On the track where Rossi had achieved race-winning success in MotoGP on three occasions, ‘The Doctor’ achieved a breakthrough in his new career.
Alongside Team WRT BMW team-mate Maxime Martin, there had been a small amount of luck involved in Sunday’s second one-hour encounter of the weekend – the sister #32 WRT BMW of Dries Vanthoor and Charles Weerts dropped 13-seconds and the lead following a disastrous pit-stop.
But make no mistake, Rossi not only maintained his margin at the head of the field but produced arguably his most composed and impressive drive to comfortably pull away from Lucas Legeret’s chasing Audi to come out on top.

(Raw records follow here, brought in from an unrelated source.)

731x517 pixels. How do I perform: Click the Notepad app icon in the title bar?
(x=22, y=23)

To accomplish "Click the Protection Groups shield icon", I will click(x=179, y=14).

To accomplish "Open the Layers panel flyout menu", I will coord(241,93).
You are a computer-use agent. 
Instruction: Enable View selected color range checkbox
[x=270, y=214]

“I cannot be happier,” said Rossi. “To win here at Misano is very special. We knew we could be strong, but winning is another story!
“I won my first GT race at Road to Le Mans, but this is different, as this is our main championship, the level is so high and there are so many fast drivers.

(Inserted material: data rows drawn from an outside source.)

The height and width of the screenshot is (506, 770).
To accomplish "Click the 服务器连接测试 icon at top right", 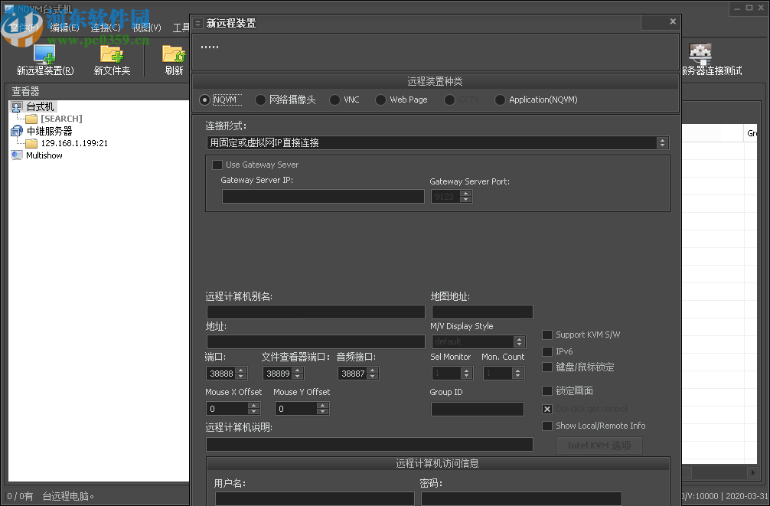I will point(700,51).
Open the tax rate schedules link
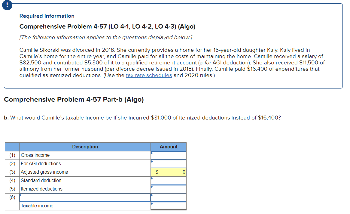Screen dimensions: 350x214 click(149, 75)
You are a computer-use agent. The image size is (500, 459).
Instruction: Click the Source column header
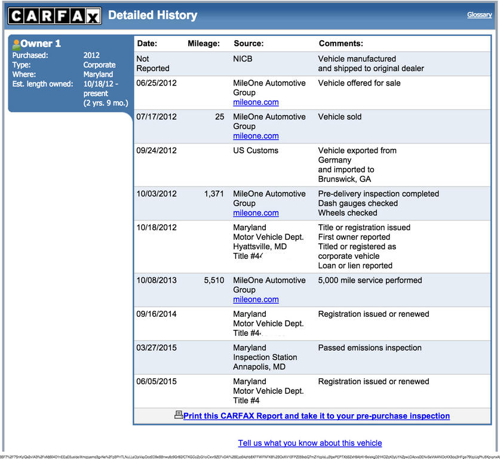[249, 44]
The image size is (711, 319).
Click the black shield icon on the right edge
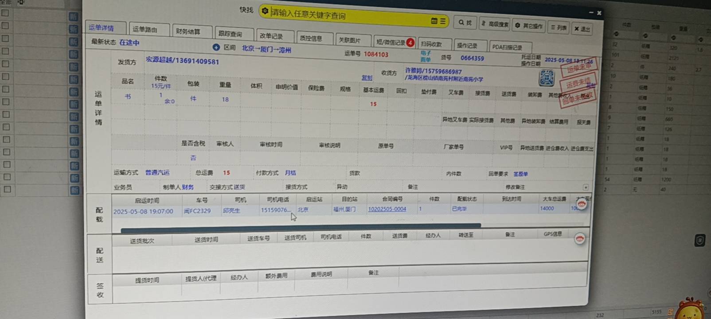pos(699,241)
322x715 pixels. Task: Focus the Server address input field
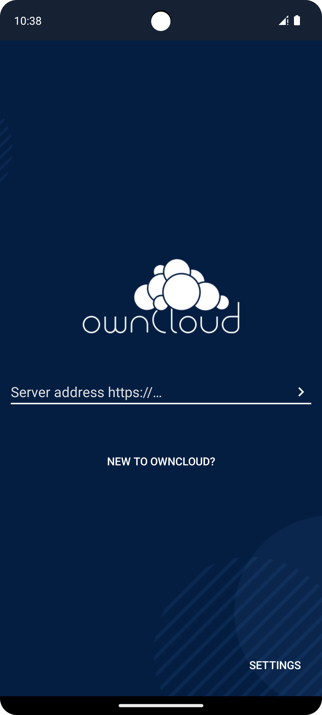(149, 392)
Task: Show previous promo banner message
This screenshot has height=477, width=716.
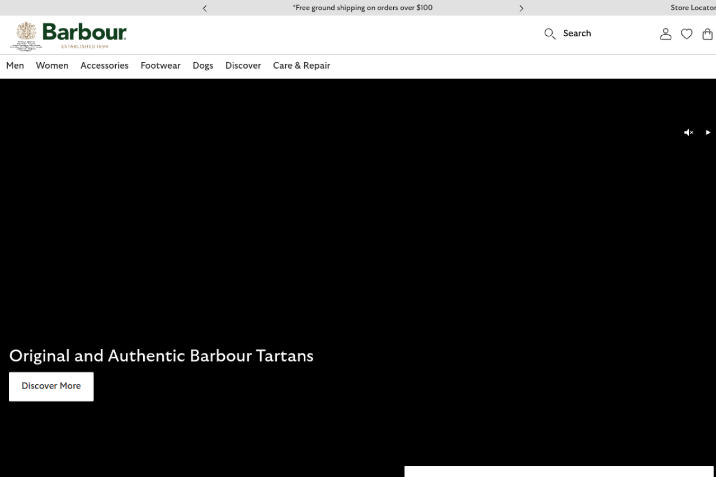Action: 205,8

“It all started one and a half years ago, with Vincent, with the entire WRT team, and this is a great achievement. Everybody did a mega job, Maxime, the boys, and I thank everybody and BMW. I’m enjoying the moment and let’s continue like this.”

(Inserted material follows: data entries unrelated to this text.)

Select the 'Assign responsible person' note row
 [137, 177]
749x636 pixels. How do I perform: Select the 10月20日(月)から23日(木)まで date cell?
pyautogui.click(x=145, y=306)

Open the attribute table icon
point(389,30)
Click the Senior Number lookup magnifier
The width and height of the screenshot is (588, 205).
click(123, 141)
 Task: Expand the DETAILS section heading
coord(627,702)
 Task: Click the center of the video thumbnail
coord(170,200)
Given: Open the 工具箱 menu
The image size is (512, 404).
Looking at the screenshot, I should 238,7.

Team-mate Martin could barely watch in the garage after handing over the reins to his nine-time world champion partner.
#46 Team WRT, BMW M4 GT3: Valentino Rossi, Maxime Martin
Photo by: SRO
“For sure, if we were to choose one race to win, Vale would have said ‘Misano’, so we couldn’t dream for a better result,” said Martin.
“I am also very happy for BMW, as it is since 2015 they hadn’t won a sprint race. I was in that car, at Nogaro, with Dirk Müller, and it’s great to prove the brand is back also in sprint races.”
After finishing eighth in Saturday’s opening race, the #46 started third on the grid with Martin at the wheel and maintained position behind Patric Niederhauser’s Audi and Vanthoor in the leading WRT machine.
The #32 pitted at the earliest opportunity, along with Martin but things turned sour for Vanthoor and Weerts – the dominant forces at Misano in recent years – which allowed Rossi to move up a place.
Niederhauser stayed out, but the #26 Comtoyou Racing R8 dropped back as GT4 graduate Erwan Bastard struggled in his stint.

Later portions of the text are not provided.